Dates and JSON
JSON is a great data format and it's taken the Internet by storm for a number of good reasons. But because of a strange oversight in the EcmaScript specs, there is no standard way of describing dates in JSON. There's been a lot of discussion on this topic and it still remains a problem today.
In the Microsoft Ajax Library, we've tried a number of different approaches before we converged to the solution we're using today.
The first thing we tried was to inject Date constructors in the JSON string. This is a (very) bad idea for a number of reasons. First, it simply does not conform to the JSON specs. Second, any JSON parser that validates its input before parsing it will cough on such a thing. Finally, it establishes a precedent: why would it be allowed for dates and not for arbitrary types? This would just defeat the purpose of JSON.
The second approach, which is what most people settled on, is to adopt some string form of date and just interpret any string that conforms to this format as a date. We've been using "@1163531522089@" where the number is the number of milliseconds since January 1st 1970 UTC for a while (not super-readable) and some people are just using the ISO 8601 format. These are both almost acceptable compromises (if everyone agrees on them) but have a fundamental flaw which is that there can be false positives: what if you want to serialize the "1997-07-16T19:20:30.45+01:00" string, as a real string, not as a date?
To be perfectly honest, JSON Schema does solve the problem by making it possible to "subtype" a string as a date literal, but this is still work in progress and it will take time before any significant adoption is reached.
Our current approach is using a small loophole in the JSON specs. In a JSON string literal, you may (or may not) escape some characters. Among those characters, weirdly enough, there is the slash character ('/'). This is weird because there actually is no reason that I can think of why you'd want to do that. We've used it to our benefit to disambiguate a string from a date literal.

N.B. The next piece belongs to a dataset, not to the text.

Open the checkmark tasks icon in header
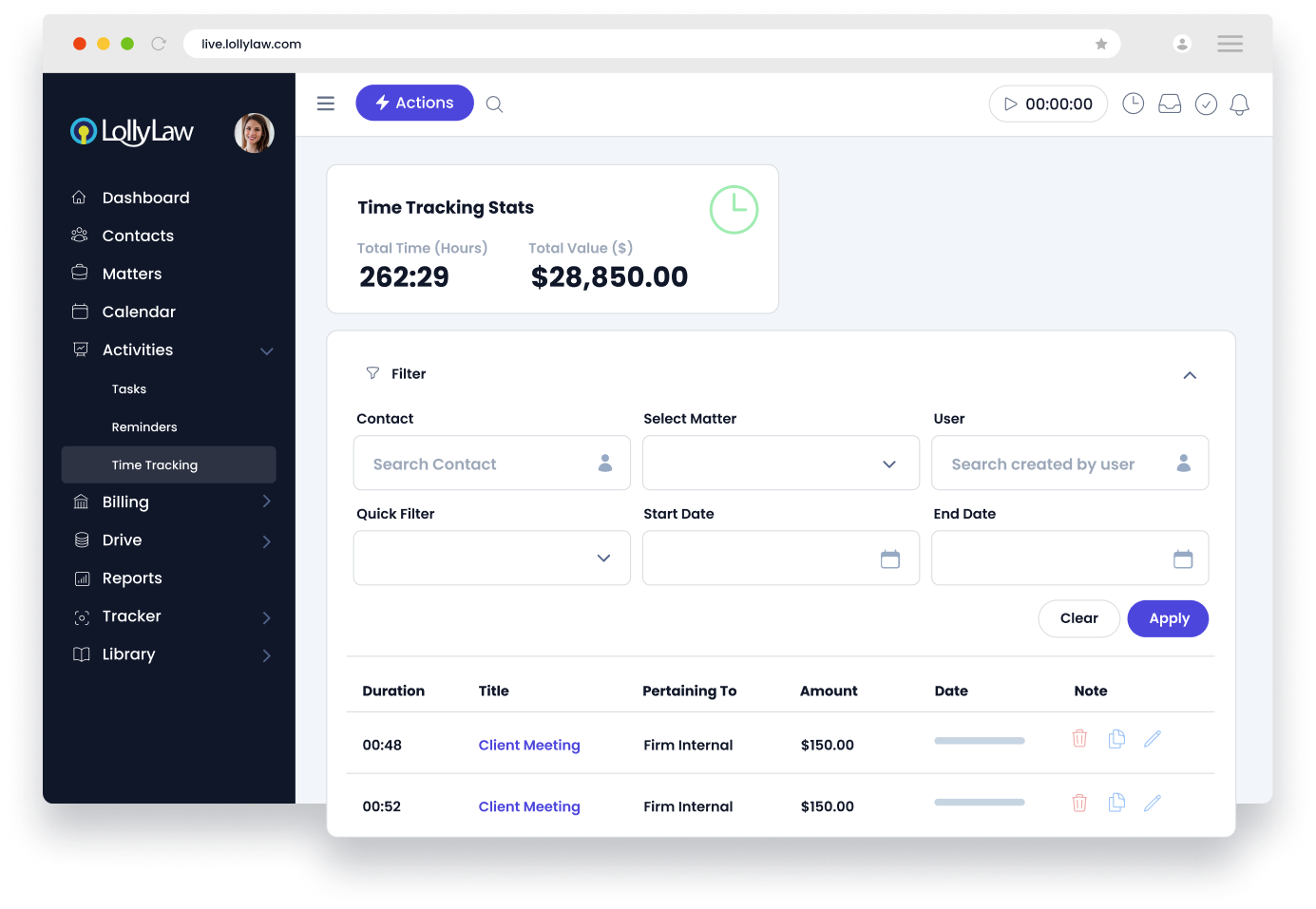 [x=1206, y=104]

The new format is "\/Date(1198908717056)\/" where the number is again the number of milliseconds since January 1st 1970 UTC. I would gladly agree that this is still not super readable, which could be solved by using ISO 8601 instead.
The point is that this disambiguates a date literal from a string that looks like the same date literal, while remaining pure JSON that will be parsed by any standard JSON parser. Of course, a parser that doesn't know about this convention will just see a string, but parsers that do will be able to parse those as dates without a risk for false positives (except if the originating serializer escaped slashes, but I don't know of one that does).
Here's how you'd encode a string that contains the same literal I described above: "/Date(1198908717056)/".
Notice how a simple eval-based parser will just return the exact same string in both cases, but if you run a simple search for "\\/Date\((-?\d+)\)\\/" and replace with "new Date($1)" before the eval (but after validation), you'll get the dates right in the final object graph. The string I described above will just go through that filter undetected and will remain a string.
We're pretty much satisfied with this solution to the date problem, but of course for the moment very few serializers and parsers support that convention. It would be great if this could become the consensus across the industry.
I'd love to read any comments you may have on that subject.
UPDATE: the regular expression can now find dates before 1970. Thanks to Rick and Marc for the tip.